What would cause a query to run slowly when used a subquery, but not when run separately?

I have something similar to the following:
SELECT c.id
FROM contact AS c
WHERE c.id IN (SELECT s.contact_id
FROM sub_table AS s
LEFT JOIN contact_sub AS c2 ON (s.id = c2.sub_field)
WHERE c2.phone LIKE '535%')
ORDER BY c.name
The problem is that the query takes a very very very long time (>2minutes), but if I take the subquery, run it separately, implode the ids and insert them into the main query, it runs in well less than 1 second, including the data retrival and implosion.
I have checked the explains on both methods and keys are being used appropriately and the same ways. The subquery doesn't return more than 200 IDs.
What could be causing the subquery method to take so much longer?
BTW, I know the query above can be written with joins, but the query I have can't be--this is just a simplified version.
Using MySQL 5.0.22.
Sounds suspiciously like MySQL bug #32665: Query with dependent subquery is too slow.
What happens if you try it like this?
SELECT c.id
FROM contact AS c
INNER JOIN (SELECT s.contact_id
FROM sub_table AS s
LEFT JOIN contact_sub AS c2 ON (s.id = c2.sub_field)
WHERE c2.phone LIKE '535%') subq ON subq.contact_id=c.id
ORDER BY c.name
Assuming that the result of s.contact_id is unique.

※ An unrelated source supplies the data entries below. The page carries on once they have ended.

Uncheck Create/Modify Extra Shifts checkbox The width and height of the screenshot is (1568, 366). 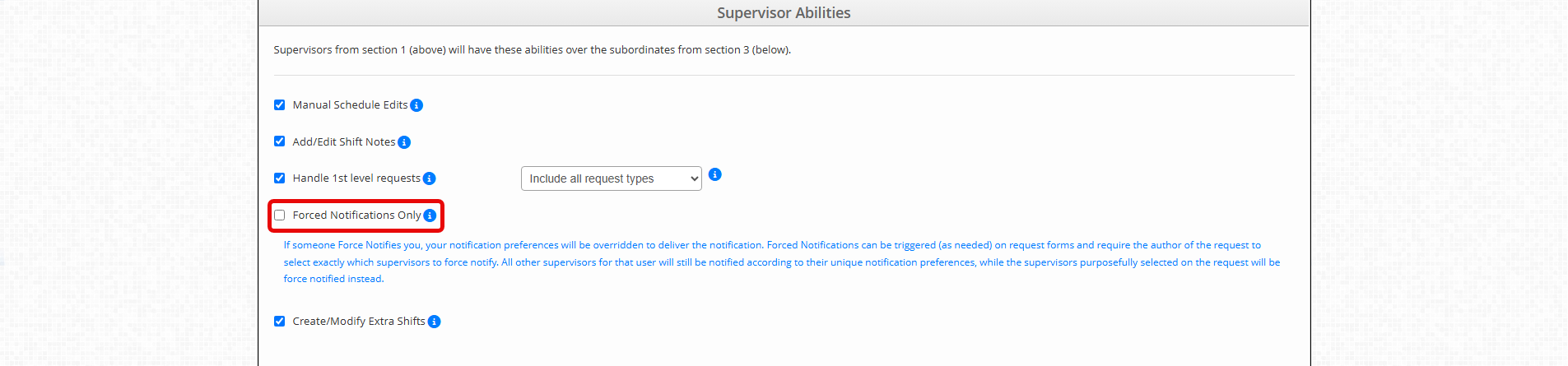tap(280, 321)
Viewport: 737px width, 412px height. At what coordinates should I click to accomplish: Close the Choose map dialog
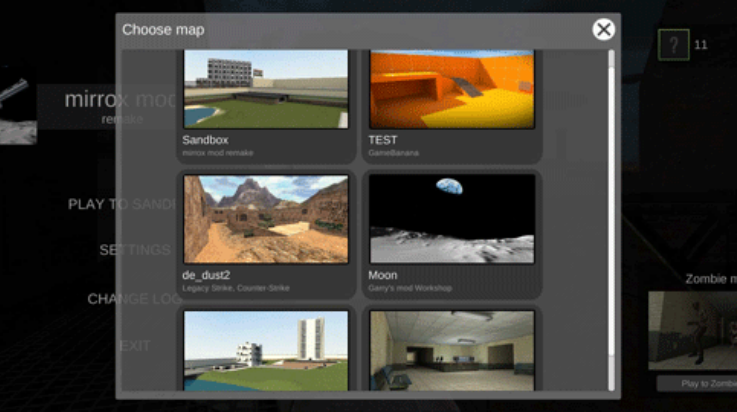[x=603, y=29]
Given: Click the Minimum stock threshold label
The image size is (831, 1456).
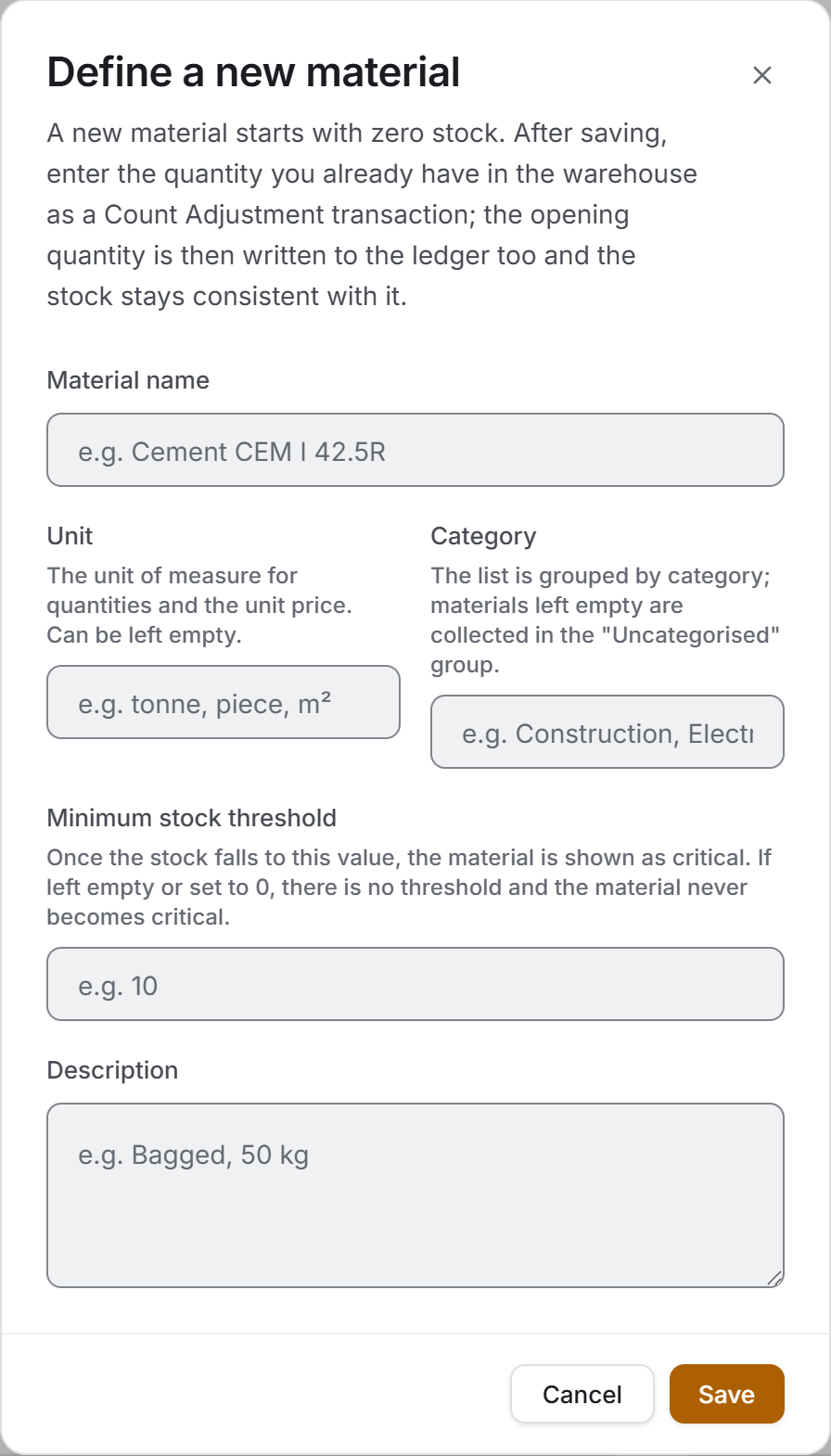Looking at the screenshot, I should click(x=192, y=818).
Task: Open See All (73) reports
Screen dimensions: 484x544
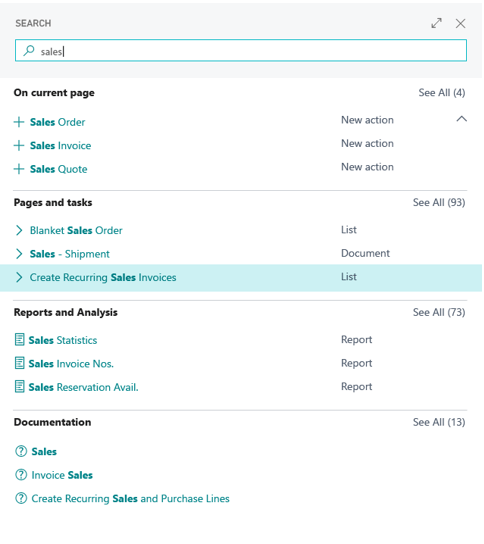Action: pyautogui.click(x=440, y=313)
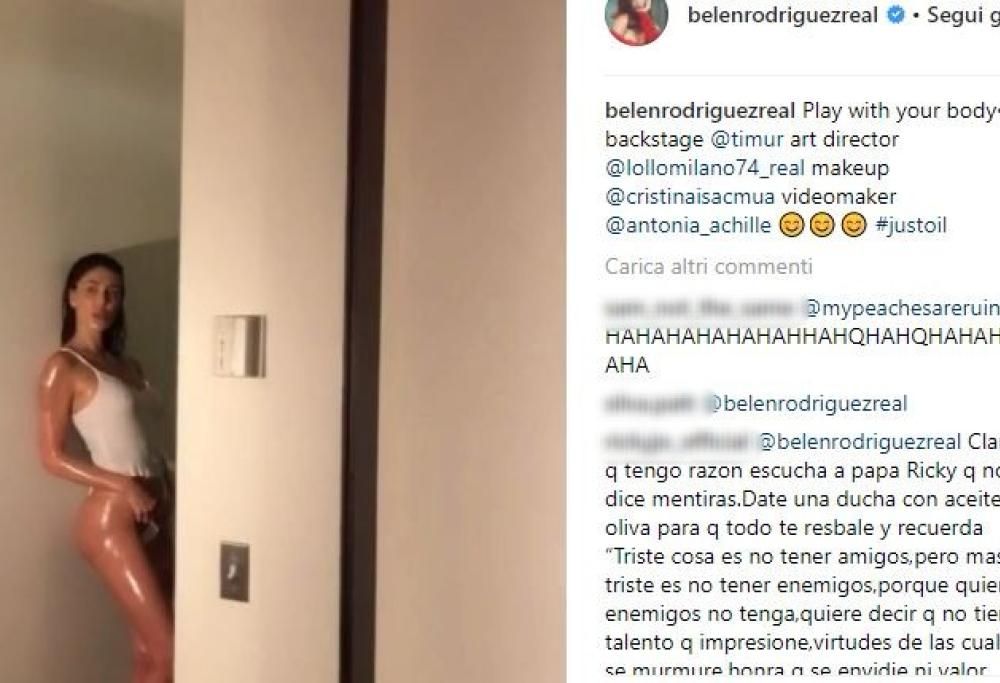Image resolution: width=1000 pixels, height=683 pixels.
Task: Open the @timur mention link
Action: click(x=747, y=139)
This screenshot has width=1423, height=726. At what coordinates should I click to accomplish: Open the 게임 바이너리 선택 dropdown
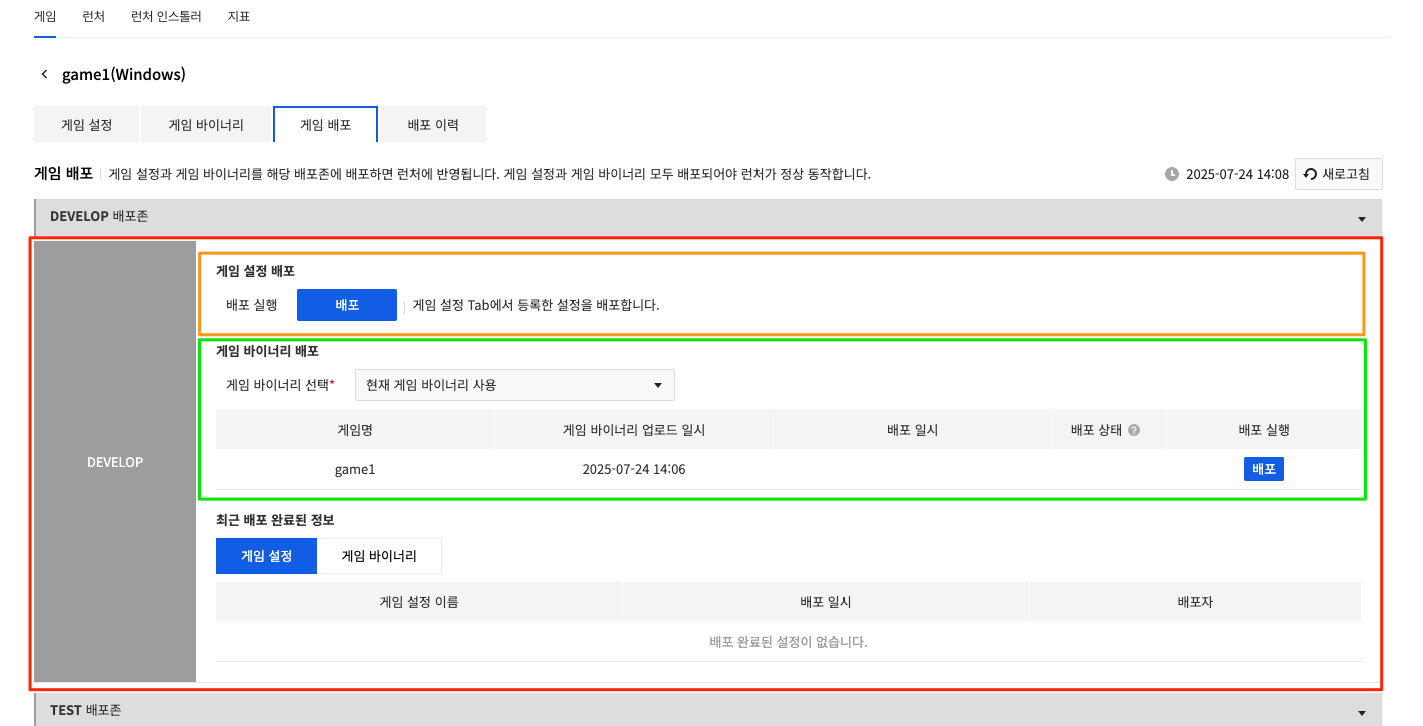[515, 385]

You can add distinct to the subquery if it is not.
I always use uncorrelated subqueries this way rather than using the IN operator in the where clause.
Have you checked the Execution Plan for the query? This will usually show you the problem.
Can't you do another join instead of a subquery?
SELECT c.id
FROM contact AS c
JOIN sub_table AS s on c.id = s.contact_id
LEFT JOIN contact_sub AS cs ON (s.id = cs.sub_field)
WHERE cs.phone LIKE '535%'
ORDER BY c.name
Since the subquery is referring to a field sub_field in the outer select, it has to be run once for each row in the outer table - the results for the inner query will change with each row in the outer table.
It's a correlated subquery. It runs once for each row in the outer select. (I think. You have two tables with the same correlation name, I'm assuming that's a typo. That you say it can't be rewritten as a join means it's correlated. )
Ok, I'm going to give you something to try. You say that the subquery is not correlated, and that you still can't join on it. And that it you take the output of the subquery, and lexically substitute that for the subquery, the main query runs much faster.
So try this: make the subquery into a view: create view foo followed by the text of the subquery. Then rewrite the main query to get rid of the "IN" clause and instead join to the view.
How's the timing on that?